Теперь же она решила, что в этих бумагах может быть какое-то объяснение истории миссис Марден и Гарри.
Но если так, то хотелось ли ей увидеть эти свидетельства?
Ее сердце и здравый смысл говорили «нет». Но вопреки рассудку она сказала себе: «Я должна узнать правду, какой бы она ни была».
Собравшись с духом, Шарлотта выдвинула ящик и снова замерла в замешательстве, глядя на стопки писем и бумаг. Филипп был ее мужем, но все же ей казалось, что она вторгается в чужую жизнь, казалось, что она не имеет никакого права знакомиться с содержанием этих писем и этих документов.
Тем не менее, Шарлотта вытащила одну из стопок бумаг. Эти документы не имели ни малейшего отношения к Джеймсу, и она отложила их в сторону. Затем принялась просматривать письма. Вроде бы тоже ничего интересного: письма от родителей и от друзей, от его наставника и няни.
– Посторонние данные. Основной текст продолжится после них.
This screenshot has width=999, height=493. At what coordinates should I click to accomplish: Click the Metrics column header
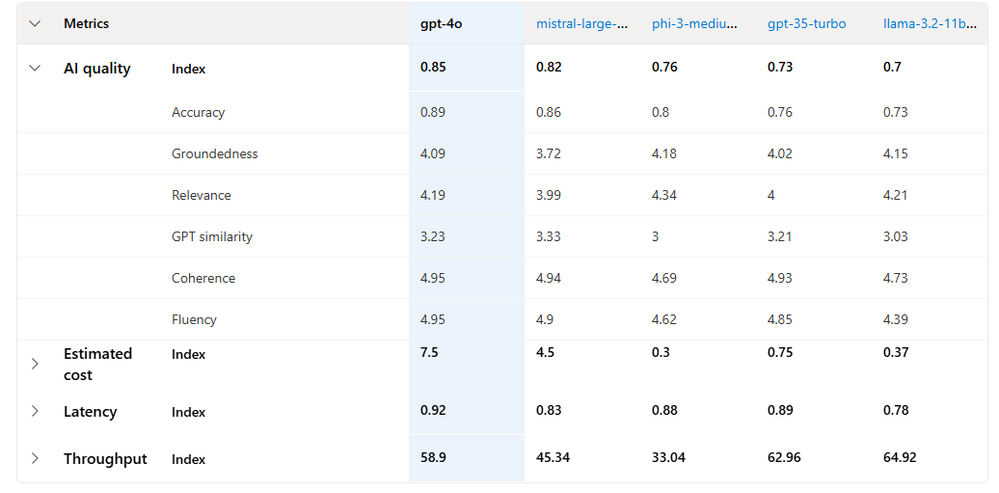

Шарлотта взяла другую стопку писем, причем старалась найти самые старые. Наконец наткнулась на письмо от друга, которое, судя по всему, было отправлено вскоре после возвращения братьев из путешествия.
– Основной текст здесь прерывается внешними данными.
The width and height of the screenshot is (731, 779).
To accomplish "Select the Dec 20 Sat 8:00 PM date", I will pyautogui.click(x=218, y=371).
Тон послания был веселым и по-мужски откровенным. В письме говорилось о приключениях во время путешествия, и друг явно завидовал братьям, писал, что те наверняка во время путешествий «испытывали сексуальное крещение», как он выразился. Из письма, однако, не следовало, что Филипп открыл какой-то секрет этому своему приятелю.
Шарлотта продолжила поиски, просматривая другие письма того же периода. В тот момент, когда она читала одно из писем, дверь библиотеки внезапно отворилась.
Чувствуя себя воровкой, пойманной на месте преступления, Шарлотта торопливо затолкала письма обратно в ящик. К ней приблизился слуга с маленьким серебряным подносом, на котором лежала визитная карточка.
Шарлотта подняла брови и демонстративно взглянула на часы, показывавшие начало одиннадцатого. Слуга же всем своим видом выражал сожаление за визит столь раннего посетителя.
– Он был очень настойчив, миледи, и сказал, что вы ожидаете его. И еще он сказал… сказал, что позаботится о том, чтобы нас всех уволили, если мы не сообщим вам о его визите.
Шарлотта взяла с подноса визитную карточку, хотя и так знала, чье имя на ней значилось.
До этого от Натаниела уже пришло три письма, но в них не содержались просьбы о встрече. Она ответила ему, однако не пригласила в гости. Она не сомневалась в том, что это не было безразличием с его стороны, точно также как и с ее. После двухнедельного отсутствия в городе у них обоих накопились неотложные дела, и было о чем подумать.
Шарлотта большей частью думала о нем.
– Я приму его, – сказала она слуге.
Схватив с полки книгу, Шарлотта уселась в кресло возле огня.
Краем глаза она видела столик, возле которого провела утро. Казалось, он сиял и привлекал к себе внимание. «Столик действительно выделяется в комнате», – подумала она. Каждый входящий сюда тут же заметит этот столик и, возможно, заинтересуется содержимым его ящиков. Натаниел, конечно же, сразу догадается, что она выдвигала ящик, и спросит, почему ее заинтересовали письма, написанные десятилетие назад…
Тут дверь наконец открылась и вошел Натаниел, стройный и красивый, как всегда. Он был одет как для верховой прогулки – черная куртка, серые бриджи и высокие сапоги. Утренний ветерок растрепал его золотистые волосы, и они выглядели как после ночи любви; завитки же падали ему на лоб.
Но он даже не взглянул на столик, взор его тотчас же устремился на Шарлотту. Приблизившись к ней, он поцеловал ей руку, и они обменялись светскими приветствиями.
Натаниел взглянул на слугу, стоявшего у двери в ожидании дальнейших указаний.
– Избавьтесь от него, – пробормотал он.
Шарлотта отпустила слугу, и тот вышел из комнаты, вышел с явной неохотой, как показалось Шарлотте.
Проводив взглядом уходящего слугу, Натаниел вновь посмотрел на хозяйку. Уставившись на ноги Шарлотты – она сидела, закинув ногу на ногу, – он проворчал:
– Вы снова пытаетесь соблазнить меня, леди Марденфорд?